A keen environmentalist, Charles’ own car, a vintage Aston Martin, runs on bioethanol produced from supply waste rather than petrol.
The heir-to-the-throne, who is known as the Duke of Rothesay in Scotland, pictured, appeared smitten with the electric race car, manufactured by McLaren, as he attended an event at the Kelvingrove Art Gallery and Museum in Glasgow this morning. He also chatted with McLaren’s first ever female driver, Emma Gilmour, centre, and Leena Gade, left, who is the racing tam’s lead engineer
Vroom! The canary-yellow car’s new livery was hand-drawn and features the names of the initial signatories of McLaren’s Extreme E ‘Count Us In’ pledge page
Prince Charles shakes Emma Gilmour’s hand as engineer Leena Gade looks on
The car’s the star! The detailed livery unveiled today in front of the prince features the four biomes in which Extreme E races: arctic, desert, amazon and ocean
Senior members of the royal family, including the Duchess of Cornwall, Prince William and Kate Middleton have all travelled to Scotland this week as part of the 2021 United Nations Climate Change Conference.
The heir-to-the-throne seemed particularly enthused as he stepped out of the museum to admire the race car close-up.
He also chatted with McLaren’s first ever female driver, Emma Gilmour and Leena Gade, who is the racing tam’s lead engineer.
Escorted by McLaren Racing CEO, Zak Brown, he learned more about the company’s efforts to move on from fossil fuels and traditional power sources to become greener.
Ahead of Remembrance Day next week and as part of the Poppy Appeal, Charles also had a poppy pinned to his suit, and another poppy pinned to his blue coat.
McLaren’s first ever female driver Emma Gilmour, right, talked Prince Charles through the livery on the car
Prince Charles was wearing a navy blue overcoat today – with a poppy on both his suit jacket and his warmer coat. He was greeted by Zak Brown, Chief Executive of McLaren Racing, left
McLaren’s F1 team was certified carbon neutral ten years ago and has upheld that standard since
He first admired the detailed livery of the McLaren’s Extreme E car, which has been hand-drawn during the Cop26. It features the four biomes in which Extreme E races: arctic, desert, amazon and ocean. As well as the names of the initial signatories of McLaren’s Extreme E ‘Count Us In’ pledge page.
The Prince then listened intently as Zak Brown demonstrated how hydrogen power, which is made from oxygen and hydrogen, can be used as an alternative source of power for race cars needing high speeds.

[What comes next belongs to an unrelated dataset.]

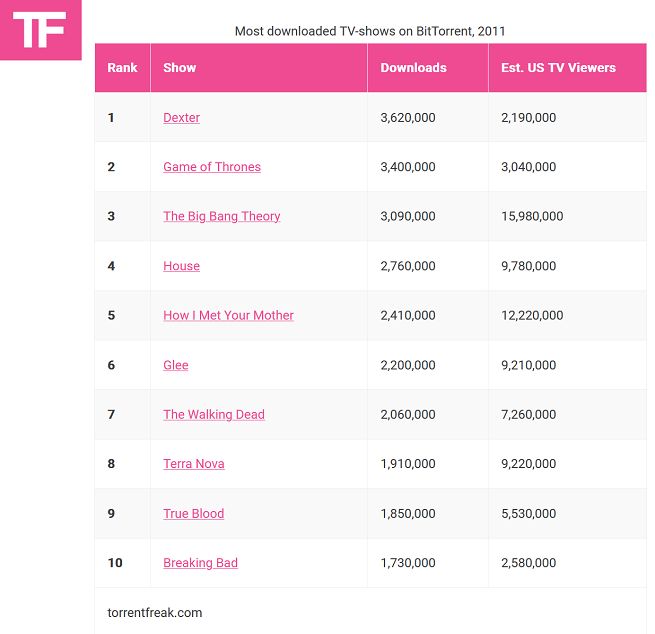Click the Terra Nova link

It can adapt to all terrains and only races in remote corners of the world.
In the Glasgow sunshine, Charles, a keen environmentalist, looked in great spirits during today’s event, where he learned more about McLaren’s sustainability efforts
Car talk: The heir-to-the-throne speaks with McLaren CEO, Zak Brown, as he arrives at the event
The royal donned a grey suit with a pinstriped white and blue shirt, with a light blue and white patterned tie
The heir-to-the-throne, pictured, looked relaxed at today’s event, which focused on the future of car racing
McLaren’s F1 team was certified carbon neutral ten years ago and has upheld that standard since, he said.
In September, McLaren pledged to put sustainability at the heart of what they do.
The car manufacturer wants to achieve a net-zero carbon footprint by 2030.
The pledge reads: ‘Our ambition is to help drive and champion the sport and industry agenda forward, in partnership with all our stakeholders, to positively contribute to a truly sustainable future.’
‘By taking small steps as outlined in this pledge and learning more about environmental impact we can make positive changes to help protect our planet for future generations.’